Chloé Delaume, Dans ma maison sous terre

Publié le 01 février 2009 par Menear
Dans ma maison sous terre
ouh ma oué ouh ma oué
tchao tchao ouistiti tchao tchao ouistiti
one two three one two three
(Chanson enfantine)
Chloé Delaume creuse, la terre brisée des ongles et les os pointus sous la peau (les siens, d'os, ou bien ceux des cadavres qu'elle déterre ?), à genoux sur la tombe familiale, celle où dorment « la mère et le grand-père dessus », Chloé Delaume creuse et parle à voix haute, Téophile les jambes lâchées depuis une stèle voisine l'écoute, Chloé Delaume parle dans la nuit comme s'il n'était pas là, pas vraiment là.

C'est son dernier livre (sortie janvier 2009) et elle a des squelettes plein la tête, alors qu'elle les déterre. Elle arpente les allées du cimetière au bras de Téophile, c'est à dire au nôtre, elle raconte la vie des morts qui croisent son regard, la vie de ceux qui s'entassent derrière ses yeux, et ceux qu'elle voudrait, par simple déclic de l'imprimerie sur la page, voir crever broyés-étouffés. Le titre originel de Dans ma maison sous terre, c'était Le livre des morts, voilà pourquoi.
La plongée six pieds sous terre ne provoquera pas une éradication des fantômes post-mortem, ce n'est pas le but, ce n'est pas le lieu. L'écriture, voilà ce qui importe, la réponse unique aux deux dernières questions. Plaquer le lexique par dessus la plaie, exhiber un rythme sous les violences du dedans. Le phrasé amère-acide s'en ressent, même si jamais gratuit ou artifice : « Je voulais m'effondrer dans les bras de ma mère ulna radius thorax, résidus végétaux vasculaires ». Le lexique, qui n'est pas celui de l'analyse mais bien de la littérature, appuis pris fort là où les plaies froissent la peau. Le livre aiguille une lecture qui ne soigne pas mais agresse.
Le livre est désossé, il n'a pas vraiment de suite logique, c'est peut-être sa faiblesse.
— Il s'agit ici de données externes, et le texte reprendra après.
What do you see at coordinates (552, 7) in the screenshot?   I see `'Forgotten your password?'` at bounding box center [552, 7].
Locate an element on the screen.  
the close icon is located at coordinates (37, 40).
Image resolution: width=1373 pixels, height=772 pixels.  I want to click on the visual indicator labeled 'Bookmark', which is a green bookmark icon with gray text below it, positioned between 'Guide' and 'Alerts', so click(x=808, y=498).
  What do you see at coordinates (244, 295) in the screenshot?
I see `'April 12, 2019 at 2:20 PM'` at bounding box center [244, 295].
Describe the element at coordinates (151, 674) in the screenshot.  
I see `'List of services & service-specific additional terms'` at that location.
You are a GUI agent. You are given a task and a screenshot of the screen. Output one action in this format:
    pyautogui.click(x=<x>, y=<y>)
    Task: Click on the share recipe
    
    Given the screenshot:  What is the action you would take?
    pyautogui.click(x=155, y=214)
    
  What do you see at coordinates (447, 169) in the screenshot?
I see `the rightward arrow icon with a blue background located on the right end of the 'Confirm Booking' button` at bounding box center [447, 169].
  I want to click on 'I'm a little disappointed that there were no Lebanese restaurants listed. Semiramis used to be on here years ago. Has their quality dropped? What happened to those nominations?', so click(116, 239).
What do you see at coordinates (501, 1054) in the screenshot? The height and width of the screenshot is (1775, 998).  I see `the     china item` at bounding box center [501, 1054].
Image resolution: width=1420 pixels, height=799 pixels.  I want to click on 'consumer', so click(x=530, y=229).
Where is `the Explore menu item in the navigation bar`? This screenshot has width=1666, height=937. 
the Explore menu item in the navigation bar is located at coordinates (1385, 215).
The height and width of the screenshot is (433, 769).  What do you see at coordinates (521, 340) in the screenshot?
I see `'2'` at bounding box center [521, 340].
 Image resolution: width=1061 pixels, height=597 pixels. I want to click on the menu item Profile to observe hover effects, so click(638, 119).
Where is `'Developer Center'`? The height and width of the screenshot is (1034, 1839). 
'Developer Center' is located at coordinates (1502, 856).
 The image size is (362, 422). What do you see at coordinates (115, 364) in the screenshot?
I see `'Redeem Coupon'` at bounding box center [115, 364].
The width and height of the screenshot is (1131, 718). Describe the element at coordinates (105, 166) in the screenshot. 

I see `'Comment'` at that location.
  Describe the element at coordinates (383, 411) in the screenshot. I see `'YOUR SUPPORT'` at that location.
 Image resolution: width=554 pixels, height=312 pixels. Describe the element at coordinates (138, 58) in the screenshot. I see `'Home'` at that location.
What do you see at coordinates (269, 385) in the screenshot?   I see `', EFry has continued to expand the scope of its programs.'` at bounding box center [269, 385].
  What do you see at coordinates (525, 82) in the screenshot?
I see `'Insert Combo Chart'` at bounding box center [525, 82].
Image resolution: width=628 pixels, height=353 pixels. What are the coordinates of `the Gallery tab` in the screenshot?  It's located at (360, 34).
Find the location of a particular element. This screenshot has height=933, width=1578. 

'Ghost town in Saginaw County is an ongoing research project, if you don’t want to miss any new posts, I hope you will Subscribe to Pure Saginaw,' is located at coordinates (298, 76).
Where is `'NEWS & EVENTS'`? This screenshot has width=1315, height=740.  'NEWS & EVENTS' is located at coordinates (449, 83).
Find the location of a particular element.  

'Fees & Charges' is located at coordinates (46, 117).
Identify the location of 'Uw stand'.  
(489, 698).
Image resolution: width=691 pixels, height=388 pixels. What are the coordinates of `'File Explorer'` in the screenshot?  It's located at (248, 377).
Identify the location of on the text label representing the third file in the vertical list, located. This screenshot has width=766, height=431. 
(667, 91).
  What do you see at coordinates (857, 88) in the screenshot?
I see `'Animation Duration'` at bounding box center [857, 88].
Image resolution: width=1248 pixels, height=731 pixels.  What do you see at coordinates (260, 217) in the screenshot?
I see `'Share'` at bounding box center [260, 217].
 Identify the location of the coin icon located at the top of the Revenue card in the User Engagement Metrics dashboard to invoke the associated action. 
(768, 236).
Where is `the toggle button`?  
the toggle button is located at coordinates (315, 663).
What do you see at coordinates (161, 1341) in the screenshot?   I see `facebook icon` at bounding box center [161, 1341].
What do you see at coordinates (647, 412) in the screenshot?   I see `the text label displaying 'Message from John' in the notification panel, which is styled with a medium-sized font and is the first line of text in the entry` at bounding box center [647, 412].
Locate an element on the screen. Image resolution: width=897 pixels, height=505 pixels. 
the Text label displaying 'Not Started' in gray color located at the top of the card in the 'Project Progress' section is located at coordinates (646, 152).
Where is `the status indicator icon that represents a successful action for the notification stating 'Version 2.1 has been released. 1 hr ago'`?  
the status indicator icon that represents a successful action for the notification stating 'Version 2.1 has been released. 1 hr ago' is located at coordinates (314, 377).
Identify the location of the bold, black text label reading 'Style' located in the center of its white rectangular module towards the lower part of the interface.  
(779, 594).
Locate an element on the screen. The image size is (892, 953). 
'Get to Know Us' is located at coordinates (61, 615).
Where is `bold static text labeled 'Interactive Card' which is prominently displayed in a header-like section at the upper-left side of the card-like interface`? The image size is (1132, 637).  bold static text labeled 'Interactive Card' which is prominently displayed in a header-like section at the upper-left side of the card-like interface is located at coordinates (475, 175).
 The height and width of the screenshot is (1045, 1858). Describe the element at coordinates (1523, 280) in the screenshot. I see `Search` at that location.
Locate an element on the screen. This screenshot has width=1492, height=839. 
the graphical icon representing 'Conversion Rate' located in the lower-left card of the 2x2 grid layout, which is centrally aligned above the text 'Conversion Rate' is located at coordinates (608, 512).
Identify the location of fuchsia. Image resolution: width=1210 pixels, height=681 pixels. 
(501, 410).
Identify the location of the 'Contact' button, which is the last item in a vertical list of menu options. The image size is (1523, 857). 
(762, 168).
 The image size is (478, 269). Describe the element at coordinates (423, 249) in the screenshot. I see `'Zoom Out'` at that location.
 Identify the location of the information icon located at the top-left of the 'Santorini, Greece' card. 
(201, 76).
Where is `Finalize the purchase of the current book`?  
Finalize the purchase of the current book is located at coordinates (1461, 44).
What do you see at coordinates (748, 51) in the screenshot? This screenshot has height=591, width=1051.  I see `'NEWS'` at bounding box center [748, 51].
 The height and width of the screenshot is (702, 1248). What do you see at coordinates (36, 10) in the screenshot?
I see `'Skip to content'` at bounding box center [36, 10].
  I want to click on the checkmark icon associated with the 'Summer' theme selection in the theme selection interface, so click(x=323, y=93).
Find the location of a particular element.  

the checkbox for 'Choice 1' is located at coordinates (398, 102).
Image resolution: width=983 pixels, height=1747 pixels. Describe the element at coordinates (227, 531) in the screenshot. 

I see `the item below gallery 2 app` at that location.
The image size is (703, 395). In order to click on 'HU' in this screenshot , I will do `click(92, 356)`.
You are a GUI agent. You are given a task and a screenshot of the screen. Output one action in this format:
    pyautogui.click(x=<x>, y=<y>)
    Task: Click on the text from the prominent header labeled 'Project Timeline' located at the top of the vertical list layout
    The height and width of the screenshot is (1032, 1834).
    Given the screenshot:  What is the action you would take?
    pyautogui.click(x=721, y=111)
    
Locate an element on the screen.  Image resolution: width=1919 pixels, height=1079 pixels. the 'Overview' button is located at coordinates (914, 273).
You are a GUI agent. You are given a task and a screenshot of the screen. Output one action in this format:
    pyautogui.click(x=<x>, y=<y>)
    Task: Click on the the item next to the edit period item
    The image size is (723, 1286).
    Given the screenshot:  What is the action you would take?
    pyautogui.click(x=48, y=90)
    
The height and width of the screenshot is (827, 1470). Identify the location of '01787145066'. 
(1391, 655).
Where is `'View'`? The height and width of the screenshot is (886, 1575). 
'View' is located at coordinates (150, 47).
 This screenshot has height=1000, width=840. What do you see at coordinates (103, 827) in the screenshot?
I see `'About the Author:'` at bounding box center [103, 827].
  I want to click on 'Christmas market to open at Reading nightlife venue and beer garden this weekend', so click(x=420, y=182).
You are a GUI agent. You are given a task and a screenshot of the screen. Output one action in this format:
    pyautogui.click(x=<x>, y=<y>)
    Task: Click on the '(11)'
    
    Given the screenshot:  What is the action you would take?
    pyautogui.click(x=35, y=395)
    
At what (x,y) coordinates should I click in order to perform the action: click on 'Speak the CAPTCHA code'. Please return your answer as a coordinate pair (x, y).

Comprendre : que la structure s'étouffe arrivé dernier tiers. Elle doit faire un choix : l'écriture ou la vie, difficile de mieux choisir. Mais le nœud des pages retombe, le souffle perd du volume. C'est le seul (unique) bémol déterré dans ces deux cent pages de lecture.
C'est mon premier dilemme, l'écriture ou la vie, elles se retrouvent distinctes jusqu'à confrontation. Pour suivre ma démarche, conserver ses principes, quitte à mettre en péril ma propre santé mentale. Voilà ce que je devrais faire. Parce que j'affirme m'écrire, mais je me vis aussi. Je ne raconte pas d'histoires, je les expérimente toujours de l'intérieur. L'écriture ou la vie, ça me semble impossible, impossible de trancher, c'est annuler le pacte. Vécu mis en fiction, mais jamais inventé. Pas par souci de précision, pas par manque d'imagination. Pour que la langue soit celle des vrais battements de cœur.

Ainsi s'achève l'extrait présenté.